Puis viendra le moment où Amadou Hampâté Bâ en apprendra un peu plus sur les colons. Et avec les membres de sa communauté, se dessineront certaines fissures dans l’image qu’ils pouvaient tous avoir de ces gens à « peaux allumées » (terme employé dans le livre). Ainsi, pour ceux ayant été enrôlés pour la 1ère guerre mondiale par exemple, ils se rendront compte que les Blancs sont tout aussi mortels qu’eux, qu’ils ont des comportements tout aussi humains qu’eux, qu’ils ne représentent rien d’autre que de la main d’œuvre pour ces derniers et qu’ils s’en fichent de leurs réels problèmes…

Après les paragraphes précédents, il peut sembler que le récit tourne autour de l’occupation coloniale dans la région mais il n’en est rien.
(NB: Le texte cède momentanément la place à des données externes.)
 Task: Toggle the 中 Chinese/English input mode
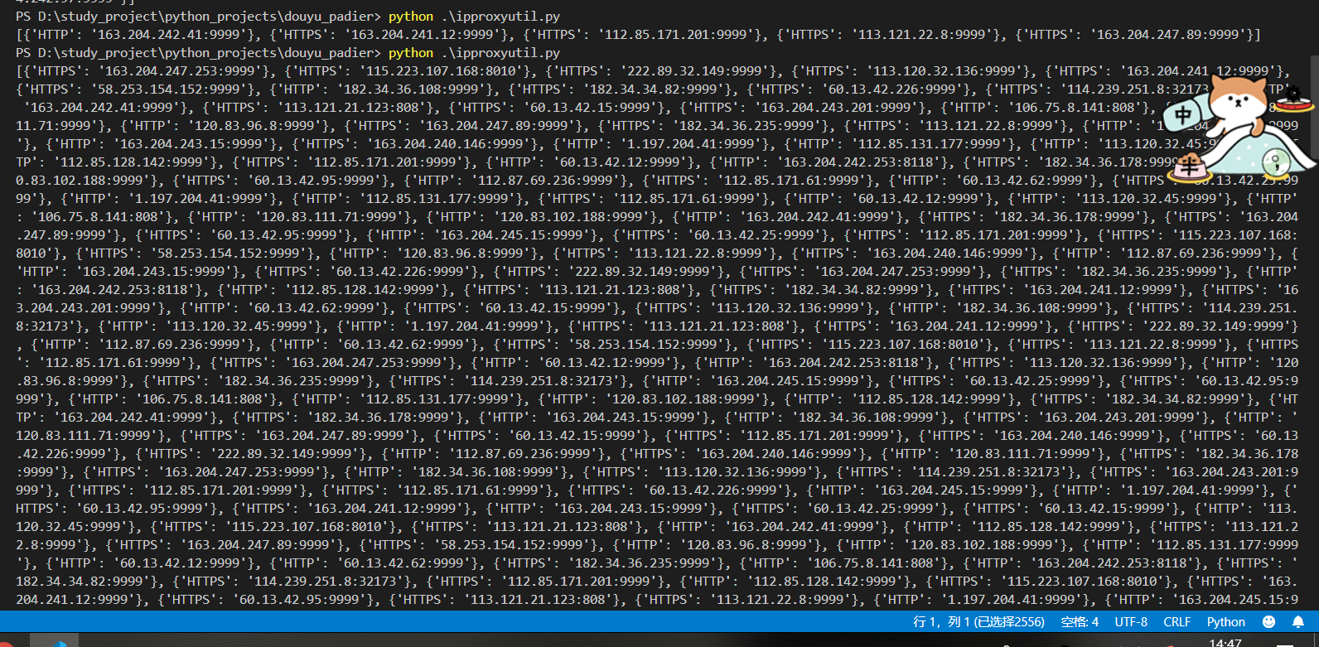click(1184, 116)
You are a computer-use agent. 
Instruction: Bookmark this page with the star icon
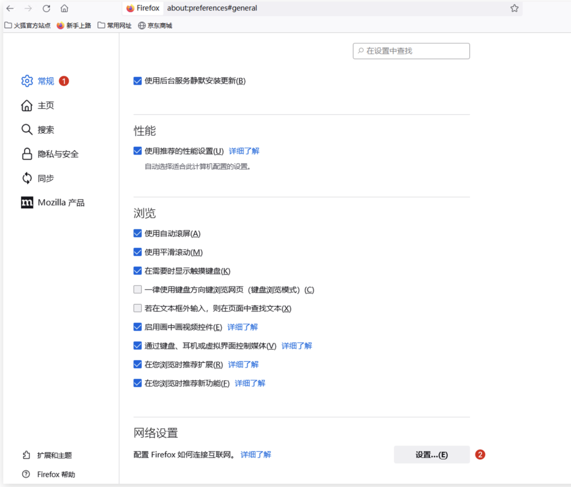[514, 8]
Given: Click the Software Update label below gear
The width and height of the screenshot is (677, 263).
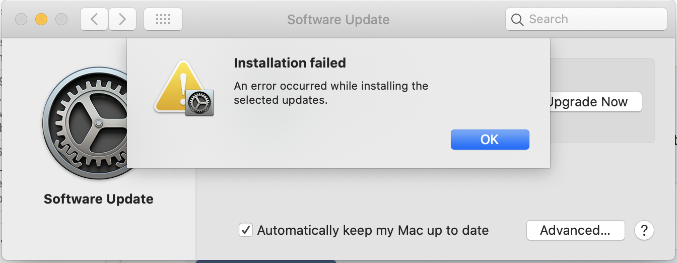Looking at the screenshot, I should [x=99, y=199].
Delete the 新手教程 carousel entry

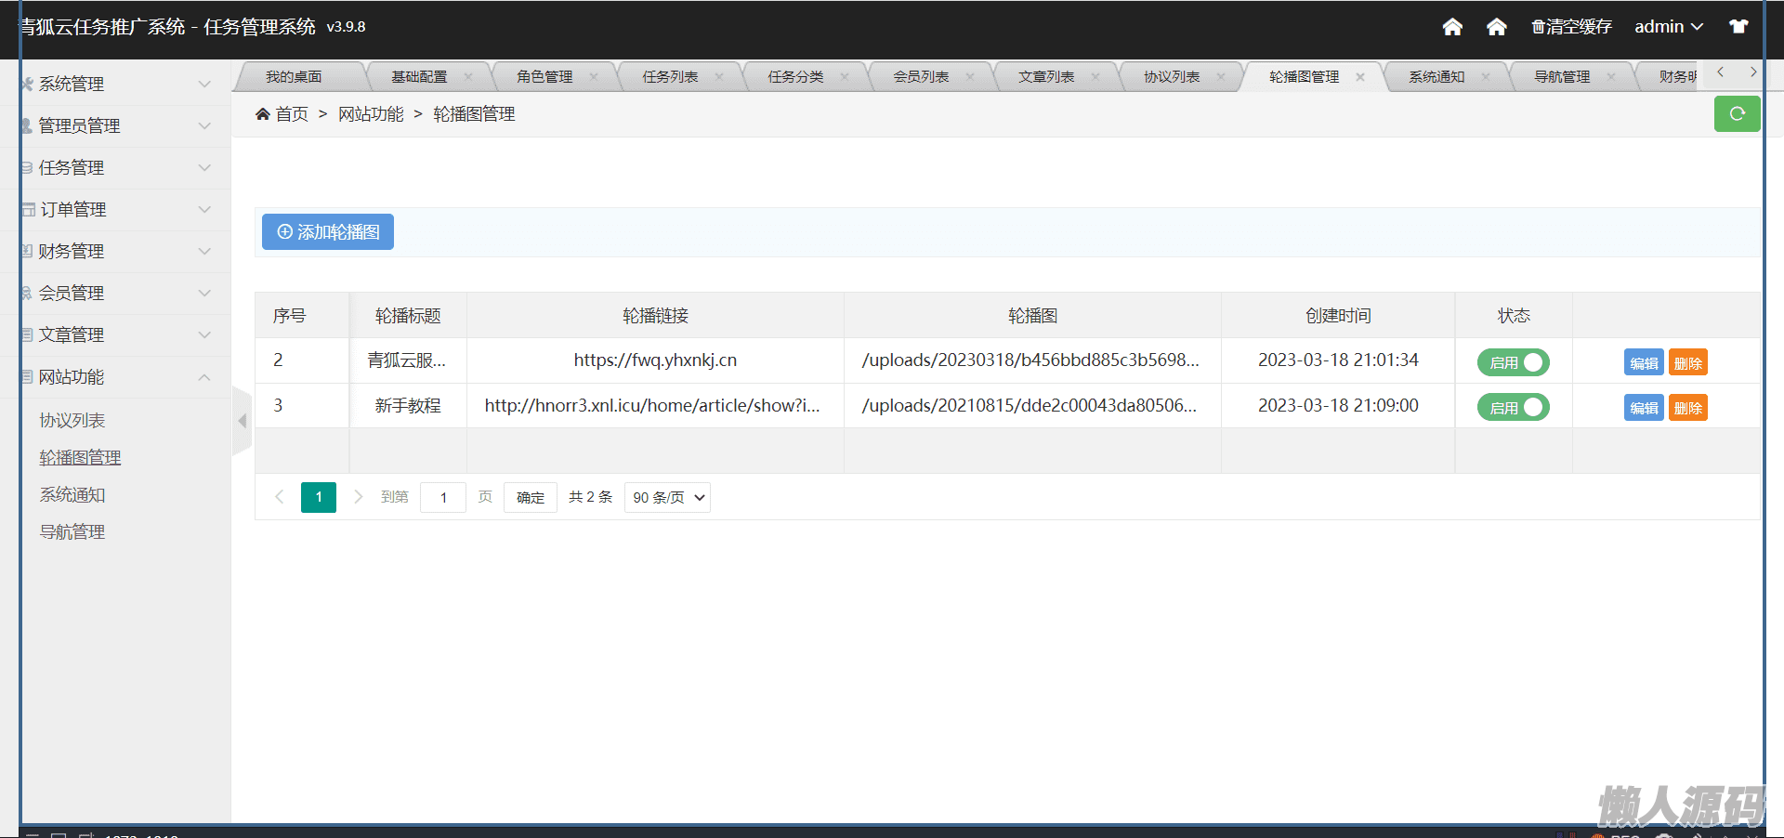click(1687, 408)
Bien que leur présence soit progressivement croissante au fil des pages, l’on suit plus souvent Amadou dans sa vie de tous les jours et l’on va de découvertes en découvertes. Ses jeux d’enfance, son éducation coranique auprès de Tierno Bokar, la tolérance religieuse qui lui est apprise, son intérêt pour les cultures et savoir-faire des autres peuples, et bien d’autres éléments qui font de ce livre une vraie pépite, une mine d’informations considérable avec une place spéciale laissée à l’oralité 😊  

Comme mentionné plus haut dans l’article, je ne pourrai pas aborder toutes les informations contenues dans le récit (au risque d’en écrire un trop long) et je ne souhaite pas trop en dévoiler pour laisser ceux qui le veulent, le découvrir par eux-mêmes. Cet article se termine donc ici. Je me répète mais je ne peux que vous conseiller de lire Amkoullel, l’enfant peul (ne serait-ce d’ailleurs que pour apprendre la raison derrière le nom « Amkoullel » 😉). Il peut être lourd à lire par moments mais rien n’empêche de revenir dessus après une première lecture afin de mieux s’en imprégner.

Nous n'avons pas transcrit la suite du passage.